I was learning the sobolev inequality in one dimensional case ,we have the following $\|u\|_{L^\infty(I)} \le C \|u\|_{W^{1,p}}(I)$
I can read the proof ,but I don't understand the motivation of the proof,let me present the proof below:
We start by proving for $I=\mathbb{R}$; the general case then follows from this by the extension theorem . Let $v \in C_{c}^{1}(\mathbb{R})$; if $1 \leq p<\infty$ set $G(s)=|s|^{p-1} s$. The function $w=G(v)$ belongs to $C_{c}^{1}(\mathbb{R})$ and $$ w^{\prime}=G^{\prime}(v) v^{\prime}=p|v|^{p-1} v^{\prime} . $$ Thus, for $x \in \mathbb{R}$, we have $$ G(v(x))=\int_{-\infty}^{x} p|v(t)|^{p-1} v^{\prime}(t) d t $$ and by Hölder's inequality $$ |v(x)|^{p} \leq p\|v\|_{p}^{p-1}\left\|v^{\prime}\right\|_{p}, $$ then apply the interpolation $a^\theta b^{1-\theta} \le \theta a + (1- \theta)b$ gets the result for $C^1_c$ function,finally use the density arguement gets the result for $W^{1,p}$
Using the function $|v|^{p-1} v$ looks a bit magical for me,is there some general technique behind the proof?

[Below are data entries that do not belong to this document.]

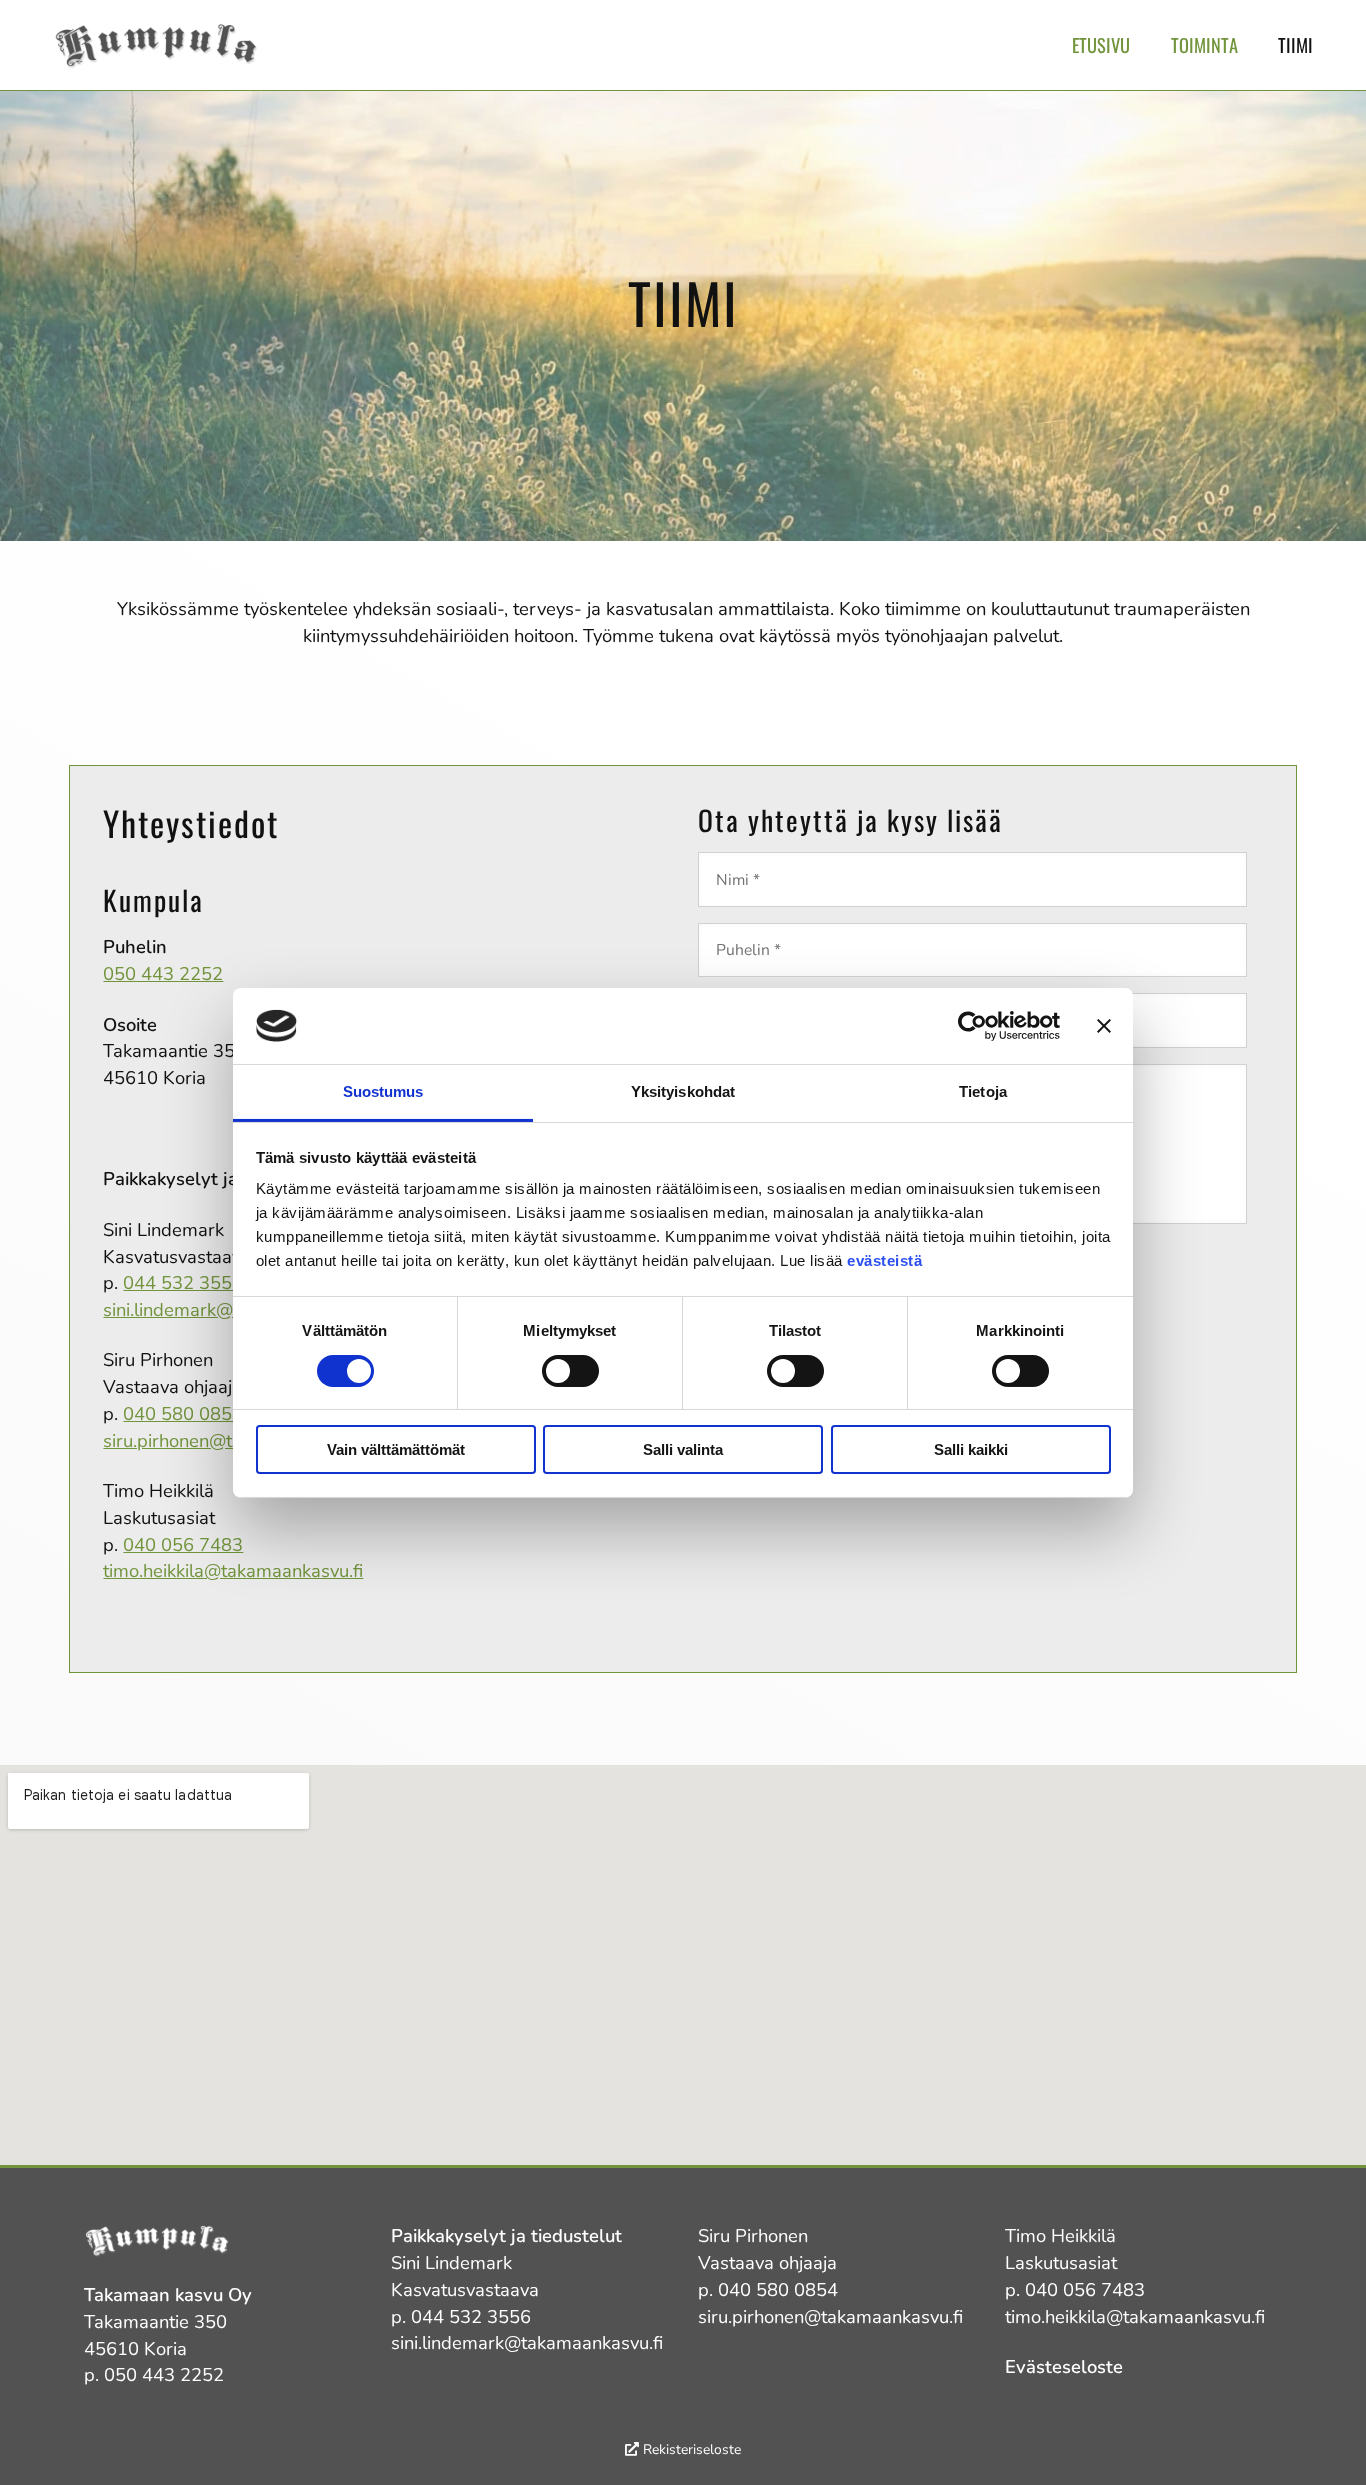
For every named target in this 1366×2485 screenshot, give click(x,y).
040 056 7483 (183, 1544)
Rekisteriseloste (690, 2449)
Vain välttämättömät (396, 1449)
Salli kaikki (971, 1449)
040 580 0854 (183, 1413)
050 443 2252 (163, 973)
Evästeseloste (1064, 2366)
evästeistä (884, 1260)
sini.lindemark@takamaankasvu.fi (527, 2342)
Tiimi (1295, 44)
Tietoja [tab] (983, 1091)
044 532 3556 (183, 1282)
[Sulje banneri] (1104, 1026)
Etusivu (1101, 44)
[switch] (570, 1371)
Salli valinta (683, 1449)
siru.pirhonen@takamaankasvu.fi (830, 2316)
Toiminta (1204, 44)
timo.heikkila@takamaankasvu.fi (233, 1570)
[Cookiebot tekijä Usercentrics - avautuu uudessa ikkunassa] (972, 1026)
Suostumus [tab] (383, 1091)
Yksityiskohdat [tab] (683, 1091)
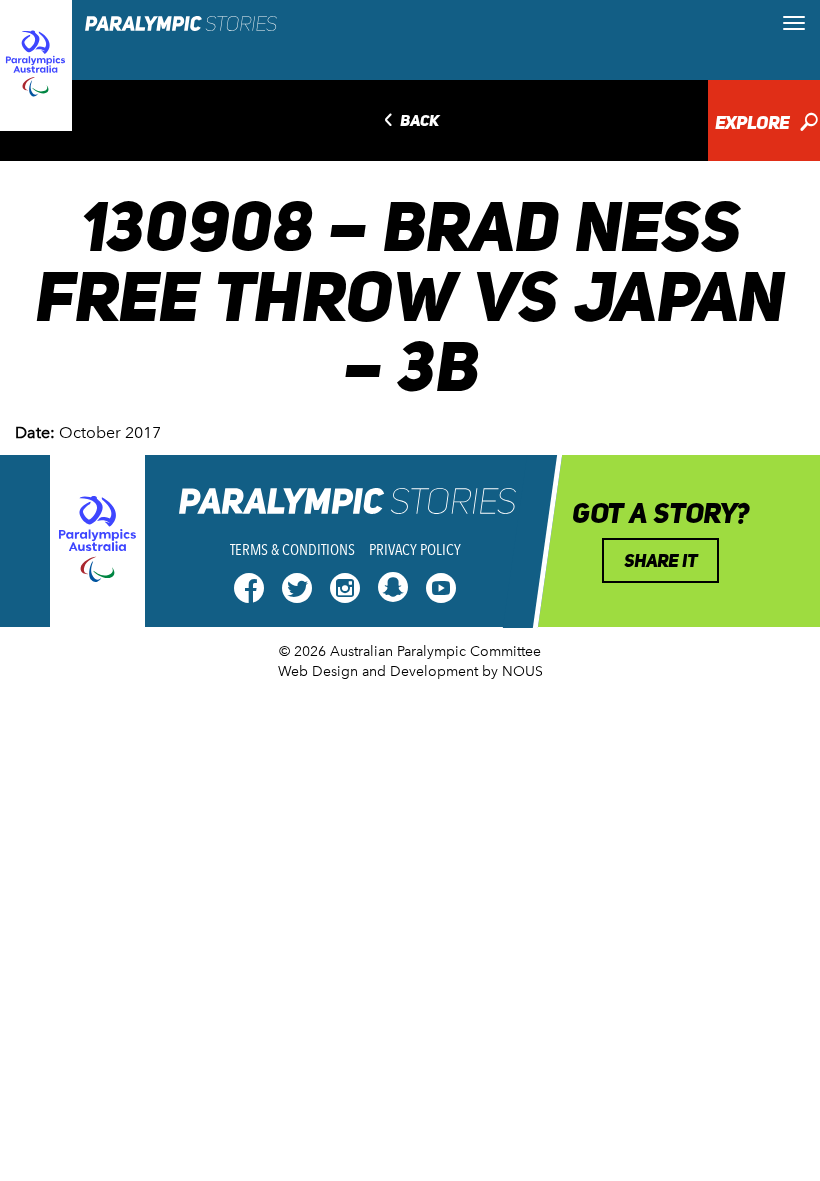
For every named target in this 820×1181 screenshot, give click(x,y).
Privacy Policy (415, 549)
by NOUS (512, 671)
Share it (660, 560)
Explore (766, 124)
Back (409, 121)
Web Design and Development (378, 671)
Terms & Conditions (292, 549)
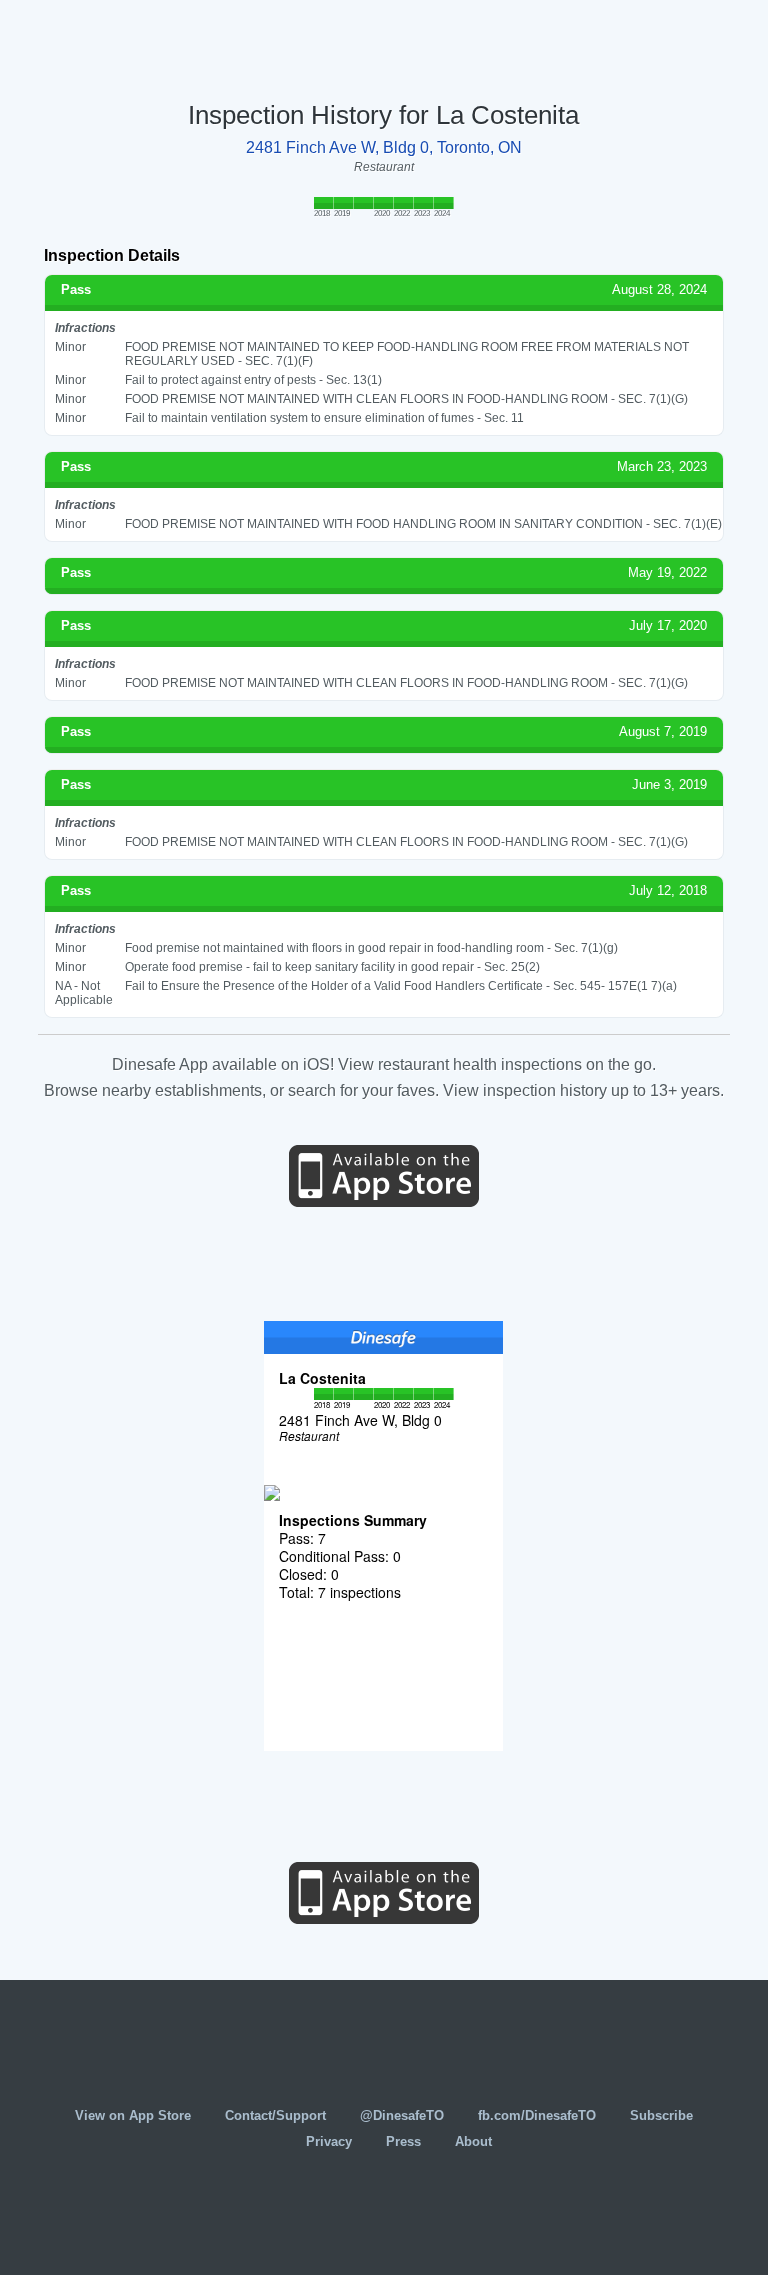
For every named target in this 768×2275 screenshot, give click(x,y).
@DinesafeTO (402, 2115)
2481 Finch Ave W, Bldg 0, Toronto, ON (384, 147)
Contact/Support (275, 2115)
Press (403, 2141)
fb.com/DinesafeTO (537, 2115)
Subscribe (661, 2115)
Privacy (329, 2141)
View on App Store (133, 2115)
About (473, 2141)
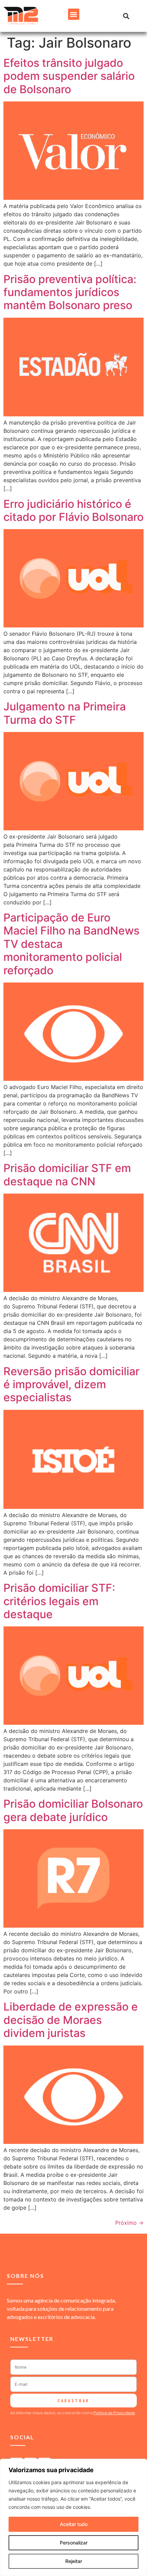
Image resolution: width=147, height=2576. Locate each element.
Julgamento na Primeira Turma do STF (64, 713)
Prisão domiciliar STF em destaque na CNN (67, 1174)
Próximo (129, 2222)
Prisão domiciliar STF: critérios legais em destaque (59, 1601)
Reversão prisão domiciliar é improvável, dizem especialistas (71, 1384)
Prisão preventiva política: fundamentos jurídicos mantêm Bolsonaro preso (69, 292)
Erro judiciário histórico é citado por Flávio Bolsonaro (73, 510)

I can give an alternative proof. I use $\|u\|_{W^{1, p}} = \|u\|_{L^p} + \|u'\|_{L^p}$. By a density argument, it should suffice to establish a bound $$\| u \|_{L^{\infty}} \leq C\|u\|_{W^{1, p}} \text{ for }u \in C_c^{\infty}(\mathbb{R}).$$ Since $\| u\|_{L^{\infty}} = |u(x_0)|$ for some $x_0$, we can use translation invariance of the $W^{1, p}$ norm to reduce to proving a bound $$|u(0)| \leq C\|u\|_{W^{1, p}} \text{ for }u \in C_c^{\infty}(\mathbb{R}).$$ Now fix $\phi \in C_c^{\infty}(B_1(0))$ with $\phi(0) = 1$. It suffices to prove a bound $$|u(0)| \leq C\|(\phi u)'\|_{L^p}\text{ for }u \in C_c^{\infty}(\mathbb{R}).$$ So it suffices to prove a bound $$|u(0)| \leq C\|u'\|_{L^p}\text{ for }u \in C_c^{\infty}(B_1(0)).$$ But this is straightforward from $-u(0) = u(1) - u(0) = \int_{0}^{1}u'(x)\,dx$.